Les représentants syndicaux des intermittents du spectacle ne sont pas tombés d’accord avec le gouvernement et les employeurs sur le nouveau régime d’assurance chômage qui leur est proposé. Le dialogue reprendra mercredi.

Après une journée de négociation au ministère du Travail “le compte n’y est pas encore”, pour Denis Gravouil. Le secrétaire général de CGT spectacle demande des chiffres précis sur les conséquences d’un accord. Il réclame aussi des éclaircissements sur la contribution des employeurs. Preuve d’une cristallisation des tensions autour de ce sujet, quelques dizaines d’intermittents occupent le théâtre de l’Odéon depuis dimanche 24 avril. Le mouvement Nuit Debout est venu en renfort. Lundi, des échauffourées entre “Nuit Deboutistes” et policier ont éclaté devant le théâtre.

Le cadrage financier proposé par la loi El Khomri demande un effort de 185 millions d’euros d’économies aux intermittents d’ici à 2018. Une somme à laquelle l’Etat participerait à hauteur de 80 millions d’euros. Les employeurs assumeraient pour leur part 31 millions d’euros, dont 15,5 millions d’ici à 2018. Les intermittents réclament un effort supérieur des employeurs. Il craignent aussi que la participation de l’Etat aboutisse à la création d’une caisse autonome qui sortirait les intermittents de la solidarité interprofessionnelle.

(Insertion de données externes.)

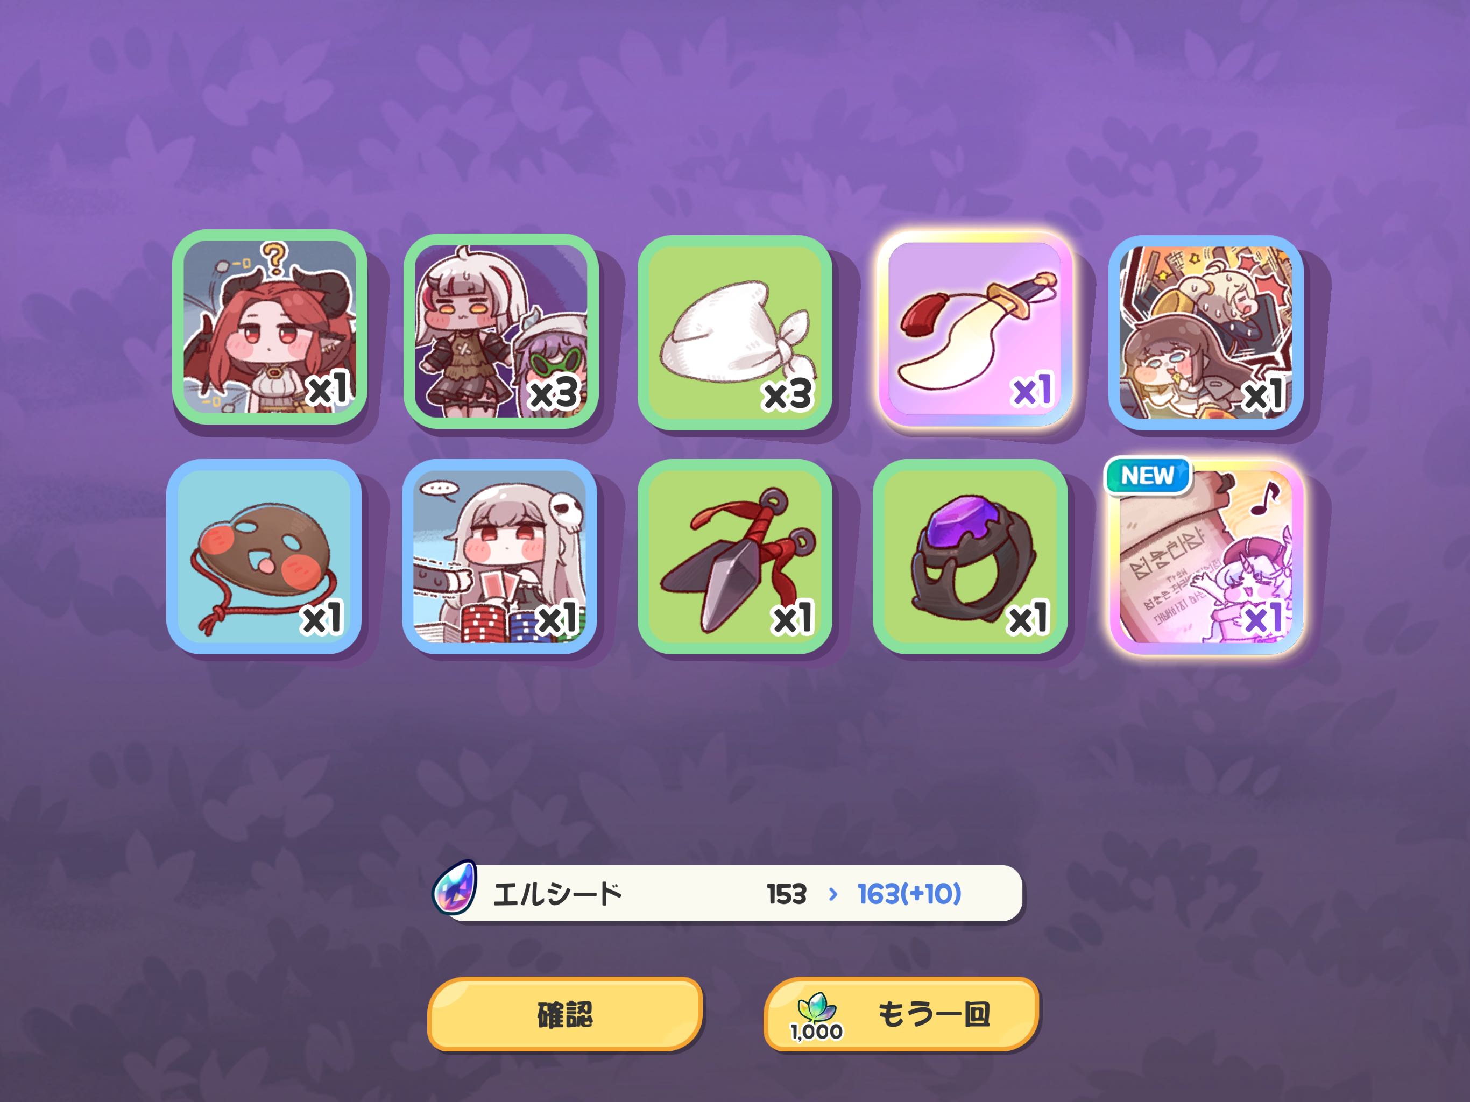The width and height of the screenshot is (1470, 1102).
Task: Click the もう一回 draw again button
Action: click(x=901, y=1014)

Les artistes et techniciens du spectacle bénéficient de règles spécifiques d’indemnisation du chômage. Le déficit de ce régime s’est considérablement accru depuis les années 1980, le nombre de bénéficiaires ayant fortement augmenté. Il atteint environ un milliard d’euros chaque année, soit environ un quart du déficit général. Dans un rapport publié le 26 novembre 2013, la Cour des comptes relevait que les intermittents n’étaient pas les principaux responsables du déficit global de l’Unedic, l’organisme qui gère l’assurance-chômage, et mettait en avant la dégradation de la situation des CDI, CDD et des intérims. La Cour pointait néanmoins un problème structurel : le besoin de financement toujours plus important des intermittents du spectacle par rapport aux autres emplois indemnisés.

Les négociations doivent reprendre mercredi, à partir de 16 heures, toujours au ministère du Travail, à la veille de la journée de mobilisation dans toute la France contre le projet de loi Travail. La journée de lundi devait être une date butoir pour parvenir à un accord sur le régime d’indemnisation des intermittents. En cas d’échec de la négociation, la CGT a déposé un préavis de grève reconductible, à compter de jeudi.